CJRT-FM's Sound of Toronto Jazz series is in its 26th season at the Ontario Science Centre, a unique forum for musicians. And it's not just the setting that makes it different, but the imaginative programming as well. This week it presented guitarist Lorne Lofsky and pianist Gary Williamson in what was virtually their public debut as a duet.

For decades, Lofsky and Williamson have been regular performers on the Toronto circuit. But while they are skilled, mainstream modernists with sophisticated vocabularies, each suffers from a degree of neglect, even by jazz standards. Williamson may be the finest pianist in Toronto, and playing with a precision and rhythmic bite that have never quite suited a civic style that prefers its corners rounded. And while Lofsky has certainly garnered more attention over the years, particularly through his association with Oscar Peterson, his acclaim has seldom matched his qualities.

In its first public outing, the duo sounded very good, deviating at times from the lyrical guitar-piano model long ago established by Bill Evans and Jim Hall to take a relatively aggressive approach. Their first tune was Phineas Newborn Jr.'s Sugar Ray, a tribute to boxer Robinson and an invitation to lean and wily playing. It set Williamson squarely in the ethos of bop piano, though without any of Newborn's own rococo-style markers. Williamson's approach is stripped down, with a fine balance between a consistent swing and single-note runs filled with shifting rhythmic assertions.

Other pianists would contribute to the repertoire as well: There was Mulgrew Miller's Promethean and Herbie Hancock's Promise of the Sun, the latter developing complex interlocking parts that moved toward layers of harmonic abstraction.

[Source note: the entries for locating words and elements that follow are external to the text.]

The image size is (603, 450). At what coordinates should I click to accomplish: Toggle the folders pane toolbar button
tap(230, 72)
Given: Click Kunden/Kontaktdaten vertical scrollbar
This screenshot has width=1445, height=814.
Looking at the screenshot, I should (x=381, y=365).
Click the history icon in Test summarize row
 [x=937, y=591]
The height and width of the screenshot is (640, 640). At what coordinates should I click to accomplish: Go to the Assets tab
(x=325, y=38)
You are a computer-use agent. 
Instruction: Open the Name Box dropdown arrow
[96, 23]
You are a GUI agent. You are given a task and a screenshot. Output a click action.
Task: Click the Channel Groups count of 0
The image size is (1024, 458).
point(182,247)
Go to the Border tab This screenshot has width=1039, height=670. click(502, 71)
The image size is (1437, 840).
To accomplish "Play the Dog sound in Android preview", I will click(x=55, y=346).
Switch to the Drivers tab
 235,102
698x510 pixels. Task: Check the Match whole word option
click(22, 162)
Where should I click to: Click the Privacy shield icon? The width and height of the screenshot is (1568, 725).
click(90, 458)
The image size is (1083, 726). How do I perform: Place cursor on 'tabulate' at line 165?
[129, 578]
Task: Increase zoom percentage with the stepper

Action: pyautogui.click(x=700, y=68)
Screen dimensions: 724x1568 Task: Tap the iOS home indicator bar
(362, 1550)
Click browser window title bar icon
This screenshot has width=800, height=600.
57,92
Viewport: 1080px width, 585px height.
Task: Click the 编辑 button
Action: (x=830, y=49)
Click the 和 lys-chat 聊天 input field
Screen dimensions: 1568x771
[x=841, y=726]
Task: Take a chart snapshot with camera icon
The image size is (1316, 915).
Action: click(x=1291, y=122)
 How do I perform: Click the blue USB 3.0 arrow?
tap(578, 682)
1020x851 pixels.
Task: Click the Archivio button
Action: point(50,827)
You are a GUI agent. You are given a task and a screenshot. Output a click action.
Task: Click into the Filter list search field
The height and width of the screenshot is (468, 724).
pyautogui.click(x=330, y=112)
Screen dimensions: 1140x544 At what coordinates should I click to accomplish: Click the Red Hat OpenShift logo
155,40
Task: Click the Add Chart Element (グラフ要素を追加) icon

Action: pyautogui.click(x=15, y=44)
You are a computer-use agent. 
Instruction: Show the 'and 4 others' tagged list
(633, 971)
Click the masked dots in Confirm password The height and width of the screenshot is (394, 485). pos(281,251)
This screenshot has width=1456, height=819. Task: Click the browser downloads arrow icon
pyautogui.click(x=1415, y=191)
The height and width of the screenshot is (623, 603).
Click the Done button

Part of what makes this duo work is a fundamental contrast in their styles. Williamson can sound both driven and tangential; Lofsky's lines are silky smooth, a liquid flow of long, single-note phrases, octaves and chords with sudden points of light arising in darting runs to the upper register. Given that difference, they work together very well. Lofsky is an adept accompanist, shifting easily to walking bass lines and light chordal punctuations, while Williamson's more energetic approach gives the guitarist the support of a band when required.

As comfortable as they make one another, the real highlights came when they passed through the "soloist with accompanist" stages of a piece and began to work more intensely with each other's concepts of the material. Johnny Mandel's Cinnamon and Cloves established and maintained a common ground of vigorous swing that led to a climax of rapid lines overlapping and dovetailing at the conclusion.

Almost inevitably with this instrumentation, there was some emphasis on ballads, and a few well-chosen tunes provided moments of high lyricism. Bruno Martino's beautiful Estate was an ethereal landscape touched by a Mediterranean breeze, with Lofsky's chordal playing creating clouds of sound.

It was only on Michel LeGrand's You Must Believe in Spring that the inevitable spectre of Evans and Hall asserted itself strongly, from Williamson's harmonically rich introduction to a developed dialogue where turbulence dwelt just below the surface of Lofsky's arpeggios.

That sense of subliminal tension carried over to the concluding Gone with the Wind, as Lofsky's unadorned lead gradually developed into a counterpoint of rising and falling lines.

The duet may be an ideal format for musicians with Williamson and Lofsky's particular mix of strengths. And by working together, the pair may discover that audiences begin giving them a bit more of the attention that each of them so richly deserves. The performance will be broadcast on CJRT-FM, 91.1 in Greater Toronto, on Saturday at 8 p.m.